Obiettivi:
a) Stampa senza modifiche la parte del brano su Giona a Ninive da "Poi, per decreto" a "(Giona 3:1-10).".
b) Rispondi a queste domande sul brano della predicazione di Giona:
(i) Quanti giorni di cammino servivano per attraversare Ninive?
(ii) Fra quanti giorni, secondo l'annuncio di Giona, Ninive sarebbe stata distrutta?
(iii) Dove fuggì Giona la prima volta che Dio gli parlò?
c) Continua il brano sulla predicazione di Giona a Ninive con la parte successiva all'ultima frase riportata.

Brano da leggere:

'''

LA PREDICAZIONE DI GIONA A NINIVE




Il testo

La parola del SIGNORE fu rivolta a Giona, per la seconda volta, in questi termini:
«Alzati, va’ a Ninive, la gran città, e proclama loro quello che io ti comando».
Giona partì e andò a Ninive, come il SIGNORE aveva ordinato. Ninive era una città grande davanti a Dio; ci volevano tre giorni di cammino per attraversarla.
Giona cominciò a inoltrarsi nella città per una giornata di cammino e proclamava: «Ancora quaranta giorni, e Ninive sarà distrutta!»
I Niniviti credettero a Dio, proclamarono un digiuno, e si vestirono di sacchi, tutti, dal più grande al più piccolo.
E poiché la notizia era giunta al re di Ninive, questi si alzò dal trono, si tolse il mantello di dosso, si coprì di sacco e si mise seduto sulla cenere.
Poi, per decreto del re e dei suoi grandi, fu reso noto in Ninive un ordine di questo tipo: «Uomini e animali, armenti e greggi, non assaggino nulla; non vadano al pascolo e non bevano acqua;
uomini e animali si coprano di sacco e gridino a Dio con forza; ognuno si converta dalla sua malvagità e dalla violenza compiuta dalle sue mani.
Forse Dio si ricrederà, si pentirà e spegnerà la sua ira ardente, così che noi non periamo».
Dio vide ciò che facevano, vide che si convertivano dalla loro malvagità, e si pentì del male che aveva minacciato di far loro; e non lo fece
(Giona 3:1-10).

Dio parla nuovamente a Giona

Dopo che Giona è stato messo in salvo, cioè tirato fuori dalle acque marire, Dio gli indirizza nuovamente la Sua parola ordinandogli di levarsi e andare a Ninive, la gran città, e proclamare quello che Lui gli ha comandato. Tra la prima e la seconda volta non c’è stata nessuna differenza nel messaggio divino; sia nella prima che nella seconda volta, Dio ha parlato a Giona nella forma imperativa: Alzati, vai... (1:2; 3:2). Il profeta, però, non assunse lo stesso atteggiamento: la prima volta fuggì in Tarsis, lontano dalla presenza del Signore (1:3); mentre la seconda volta, partì e andò a Ninive (3:3).

'''

Voci del dataset:

'''

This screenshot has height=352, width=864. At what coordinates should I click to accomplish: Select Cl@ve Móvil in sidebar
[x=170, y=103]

'''
'''

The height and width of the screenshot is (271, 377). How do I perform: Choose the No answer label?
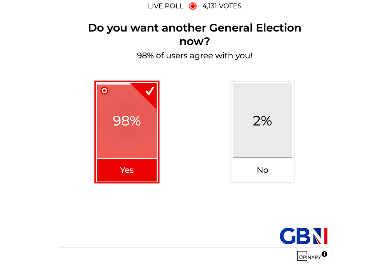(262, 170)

'''

Risultati attesi:
a)
Poi, per decreto del re e dei suoi grandi, fu reso noto in Ninive un ordine di questo tipo: «Uomini e animali, armenti e greggi, non assaggino nulla; non vadano al pascolo e non bevano acqua;
uomini e animali si coprano di sacco e gridino a Dio con forza; ognuno si converta dalla sua malvagità e dalla violenza compiuta dalle sue mani.
Forse Dio si ricrederà, si pentirà e spegnerà la sua ira ardente, così che noi non periamo».
Dio vide ciò che facevano, vide che si convertivano dalla loro malvagità, e si pentì del male che aveva minacciato di far loro; e non lo fece
(Giona 3:1-10).

b)
(i) Tre giorni.
(ii) Quaranta giorni.
(iii) In Tarsis, lontano dalla presenza del Signore.

c)
Tra il tempo del primo messaggio divino e il secondo, Giona fece una triste esperienza che lo indusse a correggere il suo comportamento nei confronti del comando di Dio. Che la sua correzione gli costò cara, l’abbiamo notato quando egli fu gettato in mare, inghiottito da un pesce e rimanendo nel suo ventre per tre giorni e tre notti. Quell’insolita e amara esperienza non solo indusse il profeta a fare dei ripensamenti sul suo passato, a correggerlo nei confronti del comando divino, ma, sicuramente, lasciò dei segni nella sua vita interiore.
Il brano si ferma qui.